[Saved entries]
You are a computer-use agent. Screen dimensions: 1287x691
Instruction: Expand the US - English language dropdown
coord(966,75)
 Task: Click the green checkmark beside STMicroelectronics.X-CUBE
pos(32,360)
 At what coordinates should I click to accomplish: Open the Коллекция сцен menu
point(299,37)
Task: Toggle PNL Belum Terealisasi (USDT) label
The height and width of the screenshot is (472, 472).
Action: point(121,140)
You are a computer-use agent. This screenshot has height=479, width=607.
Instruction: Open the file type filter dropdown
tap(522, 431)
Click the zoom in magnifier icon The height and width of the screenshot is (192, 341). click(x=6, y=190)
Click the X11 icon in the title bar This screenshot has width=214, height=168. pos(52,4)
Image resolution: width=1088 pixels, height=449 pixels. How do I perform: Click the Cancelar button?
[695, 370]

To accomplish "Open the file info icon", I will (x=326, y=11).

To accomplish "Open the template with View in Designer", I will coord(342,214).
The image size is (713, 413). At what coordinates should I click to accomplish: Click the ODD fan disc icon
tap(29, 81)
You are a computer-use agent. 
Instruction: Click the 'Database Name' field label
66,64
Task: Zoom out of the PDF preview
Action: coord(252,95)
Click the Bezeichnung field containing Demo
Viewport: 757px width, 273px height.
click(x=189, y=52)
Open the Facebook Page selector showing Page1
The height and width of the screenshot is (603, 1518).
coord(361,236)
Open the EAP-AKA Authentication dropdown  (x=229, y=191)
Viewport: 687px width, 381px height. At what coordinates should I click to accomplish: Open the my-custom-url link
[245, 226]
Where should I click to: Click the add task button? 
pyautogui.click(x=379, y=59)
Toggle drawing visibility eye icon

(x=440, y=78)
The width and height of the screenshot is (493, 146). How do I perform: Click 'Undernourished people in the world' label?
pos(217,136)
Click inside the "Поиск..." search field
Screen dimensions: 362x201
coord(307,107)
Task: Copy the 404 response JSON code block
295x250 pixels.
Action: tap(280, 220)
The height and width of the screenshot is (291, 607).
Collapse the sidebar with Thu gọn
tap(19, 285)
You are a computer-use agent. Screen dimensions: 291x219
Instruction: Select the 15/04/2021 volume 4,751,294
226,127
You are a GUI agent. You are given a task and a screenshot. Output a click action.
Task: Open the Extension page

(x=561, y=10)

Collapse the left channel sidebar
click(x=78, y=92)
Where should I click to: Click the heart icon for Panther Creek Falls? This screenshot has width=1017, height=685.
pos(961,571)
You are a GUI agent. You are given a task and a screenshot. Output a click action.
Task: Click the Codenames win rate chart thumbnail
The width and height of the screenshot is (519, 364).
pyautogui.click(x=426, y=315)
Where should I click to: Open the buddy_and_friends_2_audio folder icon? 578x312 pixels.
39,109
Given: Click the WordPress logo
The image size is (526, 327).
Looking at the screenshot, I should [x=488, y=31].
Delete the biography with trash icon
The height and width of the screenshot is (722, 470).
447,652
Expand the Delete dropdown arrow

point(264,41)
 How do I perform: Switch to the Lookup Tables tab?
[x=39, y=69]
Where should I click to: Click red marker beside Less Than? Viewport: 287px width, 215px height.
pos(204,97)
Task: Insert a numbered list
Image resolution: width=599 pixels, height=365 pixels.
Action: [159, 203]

#### [What you should do]
Repeat every entry exactly, please.

#### [Finished exercise]
You are a computer-use agent. Screen dimensions: 1287x691
Instruction: Expand the US - English language dropdown
coord(966,75)
 Task: Click the green checkmark beside STMicroelectronics.X-CUBE
pos(32,360)
 At what coordinates should I click to accomplish: Open the Коллекция сцен menu
point(299,37)
Task: Toggle PNL Belum Terealisasi (USDT) label
The height and width of the screenshot is (472, 472).
Action: point(121,140)
You are a computer-use agent. This screenshot has height=479, width=607.
Instruction: Open the file type filter dropdown
tap(522, 431)
Click the zoom in magnifier icon The height and width of the screenshot is (192, 341). click(x=6, y=190)
Click the X11 icon in the title bar This screenshot has width=214, height=168. pos(52,4)
Image resolution: width=1088 pixels, height=449 pixels. How do I perform: Click the Cancelar button?
[695, 370]

To accomplish "Open the file info icon", I will (x=326, y=11).

To accomplish "Open the template with View in Designer", I will coord(342,214).
The image size is (713, 413). At what coordinates should I click to accomplish: Click the ODD fan disc icon
tap(29, 81)
You are a computer-use agent. 
Instruction: Click the 'Database Name' field label
66,64
Task: Zoom out of the PDF preview
Action: coord(252,95)
Click the Bezeichnung field containing Demo
Viewport: 757px width, 273px height.
click(x=189, y=52)
Open the Facebook Page selector showing Page1
The height and width of the screenshot is (603, 1518).
coord(361,236)
Open the EAP-AKA Authentication dropdown  (x=229, y=191)
Viewport: 687px width, 381px height. At what coordinates should I click to accomplish: Open the my-custom-url link
[245, 226]
Where should I click to: Click the add task button? 
pyautogui.click(x=379, y=59)
Toggle drawing visibility eye icon

(x=440, y=78)
The width and height of the screenshot is (493, 146). How do I perform: Click 'Undernourished people in the world' label?
pos(217,136)
Click inside the "Поиск..." search field
Screen dimensions: 362x201
coord(307,107)
Task: Copy the 404 response JSON code block
295x250 pixels.
Action: tap(280, 220)
The height and width of the screenshot is (291, 607).
Collapse the sidebar with Thu gọn
tap(19, 285)
You are a computer-use agent. Screen dimensions: 291x219
Instruction: Select the 15/04/2021 volume 4,751,294
226,127
You are a GUI agent. You are given a task and a screenshot. Output a click action.
Task: Open the Extension page

(x=561, y=10)

Collapse the left channel sidebar
click(x=78, y=92)
Where should I click to: Click the heart icon for Panther Creek Falls? This screenshot has width=1017, height=685.
pos(961,571)
You are a GUI agent. You are given a task and a screenshot. Output a click action.
Task: Click the Codenames win rate chart thumbnail
The width and height of the screenshot is (519, 364).
pyautogui.click(x=426, y=315)
Where should I click to: Open the buddy_and_friends_2_audio folder icon? 578x312 pixels.
39,109
Given: Click the WordPress logo
The image size is (526, 327).
Looking at the screenshot, I should [x=488, y=31].
Delete the biography with trash icon
The height and width of the screenshot is (722, 470).
447,652
Expand the Delete dropdown arrow

point(264,41)
 How do I perform: Switch to the Lookup Tables tab?
[x=39, y=69]
Where should I click to: Click red marker beside Less Than? Viewport: 287px width, 215px height.
pos(204,97)
Task: Insert a numbered list
Image resolution: width=599 pixels, height=365 pixels.
Action: [159, 203]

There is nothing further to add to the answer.